CHICAGO (Dec. 23, 1944) -- Mrs. Iola Swinnerton Warren, who suffered the illness known as myositis ossificans after inoculation for typhoid following a Florida hurricane, watches her husband Theron V. Warren and little nephew Herbert Taylor trim Christmas tree. (Acme Newspictures photo.)
Theron is a ringer for an ex of mine. I hope Iola had better luck--she certainly endured enough as it was.
I’ve been a long-time Shorpy lurker, and have many of the wonderful images saved as desktop wallpaper.
I had to comment on this picture -- the Eugene H. Daniels mentioned as the officiant in the newspaper article was my great-grandfather! By the time I knew him, he was just “Grandpa Dan”; it’s neat to be able to read about Iola and Theron some 78 years later.
Merry Christmas to all!
The pants of the kid look as if they are scratchy. Ask me how I know.
Luckily, I accepted an invitation to the Swinnertons' Christmas party before the invitation to the Dickeys' Christmas party arrived.
I presume Iola had fibrodysplasia ossificans progressiva.
Here's a few more details regarding Iola.
The New York Times, while reporting her wedding, stated that she was earning her living as a seamstress. The paper also said, "She was stricken by the baffling disease after the Florida Hurricane of 1926. At that time she lived in a Miami Beach cottage, the wife of Gerald Swinnerton, whom she divorced in April, charging desertion."
In the 1940 U.S. Census Gerald Swinnerton is claiming to have been widowed. He was a camera designer and repairman, as well as a World War I veteran, and he was also known as George Simons. He died in 1961.
Regarding her wedding, the Chicago Tribune of December 24, 1942 published the following story.
"Smiling from her wheelchair, in a moire taffeta wedding dress and a shoulder length tulle veil, Iona Swinnerton, 40 years old, was married last night to Theron Victor Warren, 42, a shipyard worker and organist in the Wentworth Baptist church. The bride is suffering from a rare disease characterized by hardening of the muscles.
"About 100 relatives and friends were present as the Rev. Eugene H. Daniels read the marriage ceremony. L. Duke Taylor, 1918 Cleveland avenue, her brother, gave the bride away. Donald McGowan, 1954 Henderson street, was the best man.
"Miss Swinnerton, who lives at 4044 Wentworth avenue, has been suffering from the malady since 1926. She teaches a Bible class at the church, and met Warren while attending the services there."
An article in the Cedar Rapids Gazette in December 1945 indicated that she had spent six years at the Cook County Hospital for treatment of her condition. She was refinishing furniture and canning fruit in addition to writing songs. "Theron proposed not very long after I cooked him a duck dinner," she confided.
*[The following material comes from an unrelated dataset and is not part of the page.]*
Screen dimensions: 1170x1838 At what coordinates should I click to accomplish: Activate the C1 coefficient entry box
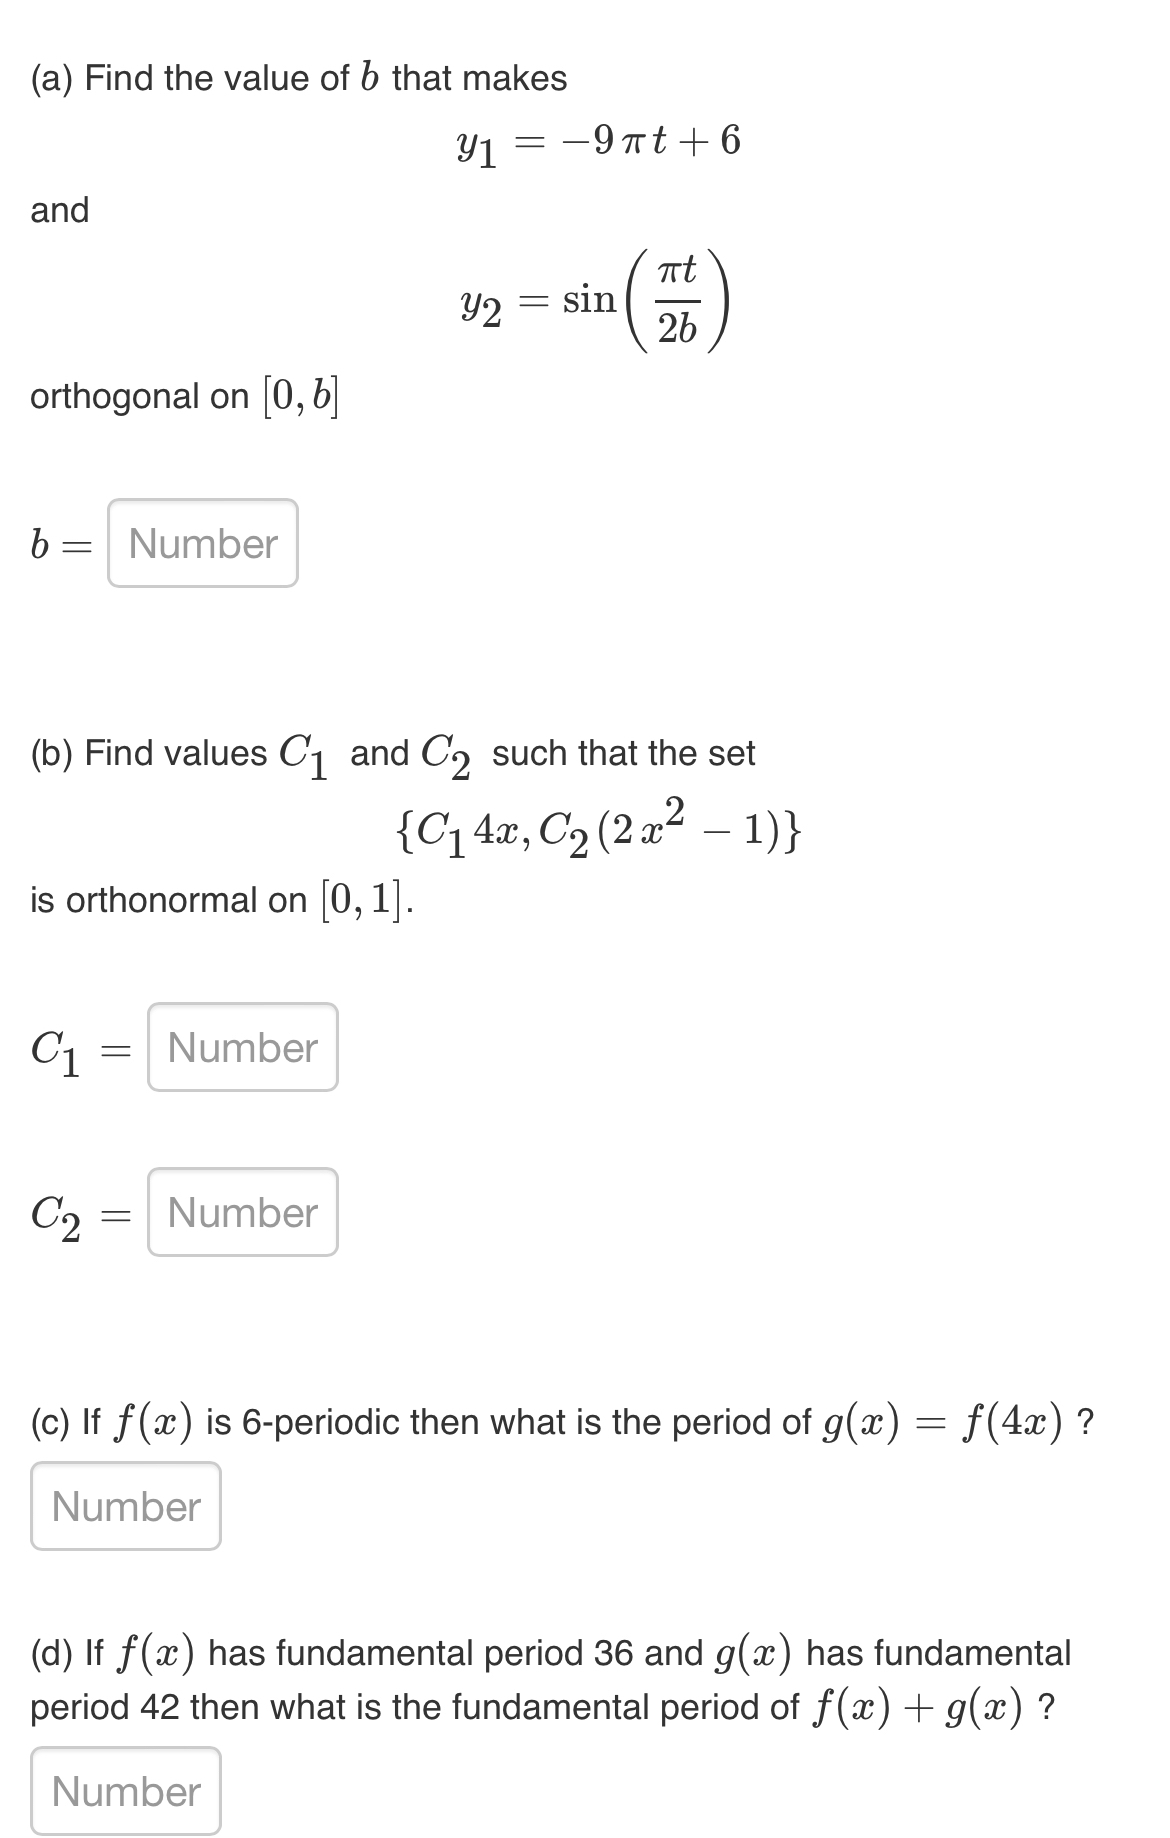(x=242, y=1047)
In 1949 Iola won fourth place in a nationwide Army songwriting contest, which earned her a $50 savings bond. The title of the tune was "Three Cheers For the Army." She died five years later, in 1954. Her obituary from the Chicago Tribune is below.
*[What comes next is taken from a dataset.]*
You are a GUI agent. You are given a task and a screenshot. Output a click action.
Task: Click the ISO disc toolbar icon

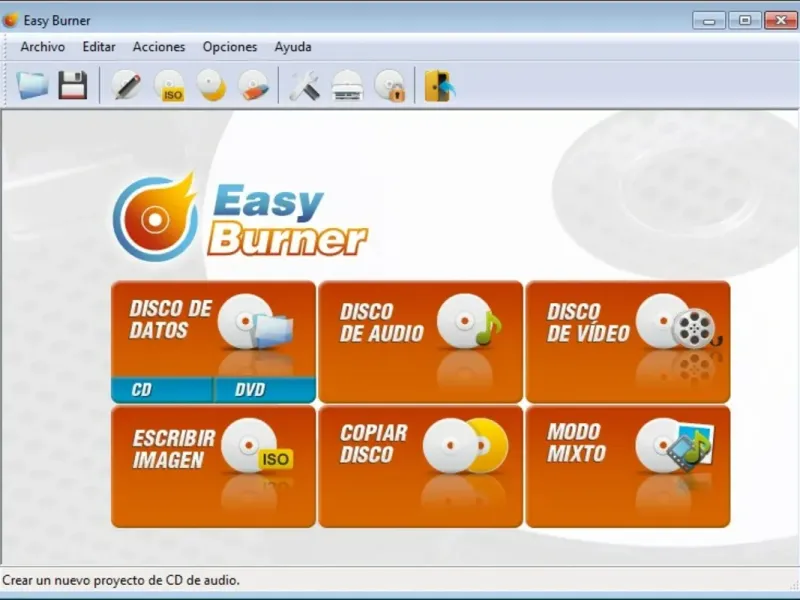[x=169, y=85]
"Iola N. Warren, 2642 Barry avenue, June 13, 1954, beloved wife of Theron V. Warren, dear sister of Louis Duke Taylor, dear aunt to Herbert Taylor. At chapel, 316 W. 63d street, at Harvard avenue, where services will be held Thursday, June 17, at 1 p.m. Cremation Oak Woods."
Theron Warren died on May 3, 1976.
The image below is from the January 4, 1937 issue of the Wilson (N.C.) Daily Times.
Iola may have had what is now called Stiff Person’s Syndrome. It was first diagnosed in 1956.
A friend had it.
Another amazing feature of this website. Over the course of eleven and a half years (dating back to April of 2007) we are treated to a series of photos of Iola Swinnerton from a very specific two-year period (1921-1922) in a very specific context (bathing suit beauty contest). No sense of limitation or lack of variety, and every new photo was a delight.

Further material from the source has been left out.